The story told by two witnesses may have no such corroboration.
The one witness may be Tillotson or Ken. The two witnesses may be
Oates and Bedloe.
The chiefs of the Tory party, however, vehemently maintained that
the law which required two witnesses was of universal and eternal
obligation, part of the law of nature, part of the law of God.
Seymour quoted the book of Numbers and the book of Deuteronomy to
prove that no man ought to be condemned to death by the mouth of
a single witness. "Caiaphas and his Sanhedrim," said Harley,
"were ready enough to set up the plea of expediency for a
violation of justice; they said,--and we have heard such things
said,--'We must slay this man, or the Romans will come and take
away our place and nation.' Yet even Caiaphas and his Sanhedrim,
in that foulest act of judicial murder, did not venture to set
aside the sacred law which required two witnesses." "Even
Jezebel," said another orator, "did not dare to take Naboth's
vineyard from him till she had suborned two men of Belial to
swear falsely." "If the testimony of one grave elder had been
sufficient," it was asked, "what would have become of the
virtuous Susannah?" This last allusion called forth a cry of
"Apocrypha, Apocrypha," from the ranks of the Low Churchmen.760
Over these arguments, which in truth can scarcely have imposed on
those who condescended to use them, Montague obtained a complete
and easy victory. "An eternal law! Where was this eternal law
before the reign of Edward the Sixth? Where is it now, except in
statutes which relate only to one very small class of offences.
****************
> The problem
List every biblical or apocryphal figure named in the passage on the two-witness rule.
****************
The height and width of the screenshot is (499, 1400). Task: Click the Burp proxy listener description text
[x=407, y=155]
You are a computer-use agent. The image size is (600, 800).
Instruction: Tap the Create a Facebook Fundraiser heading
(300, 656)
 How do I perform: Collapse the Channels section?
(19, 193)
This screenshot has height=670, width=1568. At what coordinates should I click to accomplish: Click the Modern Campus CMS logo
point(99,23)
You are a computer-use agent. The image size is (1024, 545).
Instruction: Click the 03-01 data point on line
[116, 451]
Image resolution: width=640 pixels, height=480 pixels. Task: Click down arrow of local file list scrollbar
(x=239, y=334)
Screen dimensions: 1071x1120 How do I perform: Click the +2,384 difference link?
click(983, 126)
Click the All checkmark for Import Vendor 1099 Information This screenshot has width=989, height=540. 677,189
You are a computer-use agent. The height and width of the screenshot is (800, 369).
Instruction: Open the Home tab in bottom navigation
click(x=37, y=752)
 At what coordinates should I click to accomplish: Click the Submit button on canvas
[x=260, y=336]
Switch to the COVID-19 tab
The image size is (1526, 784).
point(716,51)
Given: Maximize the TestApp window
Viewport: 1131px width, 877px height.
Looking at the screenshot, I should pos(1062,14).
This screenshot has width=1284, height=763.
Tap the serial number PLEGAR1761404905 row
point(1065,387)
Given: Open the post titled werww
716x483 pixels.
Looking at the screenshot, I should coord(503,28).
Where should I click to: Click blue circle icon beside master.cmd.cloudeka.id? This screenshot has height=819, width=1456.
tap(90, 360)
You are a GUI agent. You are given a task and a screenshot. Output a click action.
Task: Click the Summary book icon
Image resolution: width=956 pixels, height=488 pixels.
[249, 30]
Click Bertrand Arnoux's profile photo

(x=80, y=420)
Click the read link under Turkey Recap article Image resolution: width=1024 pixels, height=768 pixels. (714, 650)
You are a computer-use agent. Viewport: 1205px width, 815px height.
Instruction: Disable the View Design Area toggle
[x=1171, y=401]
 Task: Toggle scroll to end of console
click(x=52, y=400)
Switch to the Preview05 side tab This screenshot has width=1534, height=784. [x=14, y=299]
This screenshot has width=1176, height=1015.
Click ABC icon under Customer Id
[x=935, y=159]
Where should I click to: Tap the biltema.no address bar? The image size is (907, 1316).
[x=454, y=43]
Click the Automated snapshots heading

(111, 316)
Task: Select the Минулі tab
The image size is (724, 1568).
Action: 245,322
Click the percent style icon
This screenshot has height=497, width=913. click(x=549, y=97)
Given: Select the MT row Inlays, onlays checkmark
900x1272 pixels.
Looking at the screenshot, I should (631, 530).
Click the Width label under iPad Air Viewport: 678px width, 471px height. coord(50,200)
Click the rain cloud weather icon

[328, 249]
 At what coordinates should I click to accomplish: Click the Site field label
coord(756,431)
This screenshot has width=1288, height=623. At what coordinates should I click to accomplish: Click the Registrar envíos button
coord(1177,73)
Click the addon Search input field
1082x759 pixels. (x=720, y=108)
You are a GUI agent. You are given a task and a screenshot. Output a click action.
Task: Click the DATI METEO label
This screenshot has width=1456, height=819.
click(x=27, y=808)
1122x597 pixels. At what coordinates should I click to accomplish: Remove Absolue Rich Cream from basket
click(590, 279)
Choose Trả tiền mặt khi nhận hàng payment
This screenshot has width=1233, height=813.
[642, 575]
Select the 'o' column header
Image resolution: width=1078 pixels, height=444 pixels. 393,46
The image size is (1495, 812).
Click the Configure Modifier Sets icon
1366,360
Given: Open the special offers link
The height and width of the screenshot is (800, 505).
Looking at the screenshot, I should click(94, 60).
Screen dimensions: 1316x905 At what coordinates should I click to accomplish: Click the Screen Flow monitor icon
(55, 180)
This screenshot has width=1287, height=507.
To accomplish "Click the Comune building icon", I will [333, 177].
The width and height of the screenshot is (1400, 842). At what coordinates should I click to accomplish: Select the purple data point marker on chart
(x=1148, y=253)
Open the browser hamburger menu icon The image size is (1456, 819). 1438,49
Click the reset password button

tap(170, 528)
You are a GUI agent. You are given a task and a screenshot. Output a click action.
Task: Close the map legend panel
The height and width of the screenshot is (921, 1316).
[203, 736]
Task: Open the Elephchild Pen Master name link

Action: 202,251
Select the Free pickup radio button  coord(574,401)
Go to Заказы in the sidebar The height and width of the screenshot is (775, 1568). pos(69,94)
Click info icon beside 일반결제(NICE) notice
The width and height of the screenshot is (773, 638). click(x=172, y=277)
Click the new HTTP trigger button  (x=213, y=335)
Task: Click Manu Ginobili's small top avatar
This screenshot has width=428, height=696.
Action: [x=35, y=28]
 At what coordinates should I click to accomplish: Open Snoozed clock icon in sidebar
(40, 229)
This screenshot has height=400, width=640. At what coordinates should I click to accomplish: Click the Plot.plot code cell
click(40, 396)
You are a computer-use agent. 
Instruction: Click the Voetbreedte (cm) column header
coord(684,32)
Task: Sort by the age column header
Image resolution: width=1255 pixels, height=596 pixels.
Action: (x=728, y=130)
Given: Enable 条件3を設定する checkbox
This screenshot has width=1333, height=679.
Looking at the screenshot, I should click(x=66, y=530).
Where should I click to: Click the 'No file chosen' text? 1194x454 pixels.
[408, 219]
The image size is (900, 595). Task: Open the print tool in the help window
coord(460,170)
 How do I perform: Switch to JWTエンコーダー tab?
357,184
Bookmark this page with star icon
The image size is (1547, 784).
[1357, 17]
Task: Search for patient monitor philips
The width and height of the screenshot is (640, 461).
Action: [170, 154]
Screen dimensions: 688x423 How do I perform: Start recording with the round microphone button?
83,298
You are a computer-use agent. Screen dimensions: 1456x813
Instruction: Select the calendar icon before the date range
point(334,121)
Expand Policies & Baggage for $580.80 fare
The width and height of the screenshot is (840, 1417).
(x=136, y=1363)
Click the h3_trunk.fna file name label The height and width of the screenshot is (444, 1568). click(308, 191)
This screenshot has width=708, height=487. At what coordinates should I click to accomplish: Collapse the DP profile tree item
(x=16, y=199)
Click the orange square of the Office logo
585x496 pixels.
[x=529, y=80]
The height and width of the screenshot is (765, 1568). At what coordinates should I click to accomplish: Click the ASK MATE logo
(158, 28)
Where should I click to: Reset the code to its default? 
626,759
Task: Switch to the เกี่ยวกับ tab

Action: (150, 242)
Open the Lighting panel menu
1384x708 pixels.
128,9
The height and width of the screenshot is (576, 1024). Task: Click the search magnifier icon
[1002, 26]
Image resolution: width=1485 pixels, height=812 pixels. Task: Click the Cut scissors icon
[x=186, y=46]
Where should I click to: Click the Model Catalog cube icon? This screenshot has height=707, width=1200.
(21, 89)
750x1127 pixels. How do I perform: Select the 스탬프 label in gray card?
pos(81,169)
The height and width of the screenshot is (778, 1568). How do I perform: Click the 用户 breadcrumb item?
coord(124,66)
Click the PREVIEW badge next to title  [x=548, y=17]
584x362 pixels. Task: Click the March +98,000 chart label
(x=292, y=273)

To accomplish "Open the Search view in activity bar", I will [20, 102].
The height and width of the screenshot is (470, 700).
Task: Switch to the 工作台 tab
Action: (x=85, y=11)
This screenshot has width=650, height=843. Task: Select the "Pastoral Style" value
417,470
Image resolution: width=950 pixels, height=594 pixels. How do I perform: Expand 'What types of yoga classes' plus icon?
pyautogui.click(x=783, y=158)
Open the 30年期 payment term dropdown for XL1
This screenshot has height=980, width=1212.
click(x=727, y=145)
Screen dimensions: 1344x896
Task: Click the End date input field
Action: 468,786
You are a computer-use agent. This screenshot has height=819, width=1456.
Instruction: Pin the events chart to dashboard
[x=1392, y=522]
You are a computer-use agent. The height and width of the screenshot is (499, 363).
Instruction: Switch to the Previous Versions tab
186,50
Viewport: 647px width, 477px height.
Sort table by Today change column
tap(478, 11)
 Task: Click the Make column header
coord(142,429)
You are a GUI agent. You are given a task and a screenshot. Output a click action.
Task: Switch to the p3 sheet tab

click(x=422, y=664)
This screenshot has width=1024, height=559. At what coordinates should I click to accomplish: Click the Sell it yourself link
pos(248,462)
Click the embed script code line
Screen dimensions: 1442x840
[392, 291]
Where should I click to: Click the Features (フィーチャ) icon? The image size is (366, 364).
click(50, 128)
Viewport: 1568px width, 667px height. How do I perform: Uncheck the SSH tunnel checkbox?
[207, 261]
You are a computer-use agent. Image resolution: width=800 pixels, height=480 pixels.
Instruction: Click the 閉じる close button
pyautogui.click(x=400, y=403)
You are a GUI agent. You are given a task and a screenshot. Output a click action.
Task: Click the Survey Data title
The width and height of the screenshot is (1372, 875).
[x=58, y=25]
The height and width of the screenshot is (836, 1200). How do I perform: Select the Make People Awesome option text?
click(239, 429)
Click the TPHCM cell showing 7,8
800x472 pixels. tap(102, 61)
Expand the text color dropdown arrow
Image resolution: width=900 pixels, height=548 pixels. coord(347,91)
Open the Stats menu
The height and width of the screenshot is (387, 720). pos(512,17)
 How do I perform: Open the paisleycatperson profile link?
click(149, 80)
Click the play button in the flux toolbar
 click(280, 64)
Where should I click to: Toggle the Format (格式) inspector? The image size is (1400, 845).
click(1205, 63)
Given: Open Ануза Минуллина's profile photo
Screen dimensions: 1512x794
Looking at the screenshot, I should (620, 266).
****************
> Exercise solution
Caiaphas, Jezebel, Naboth, Susannah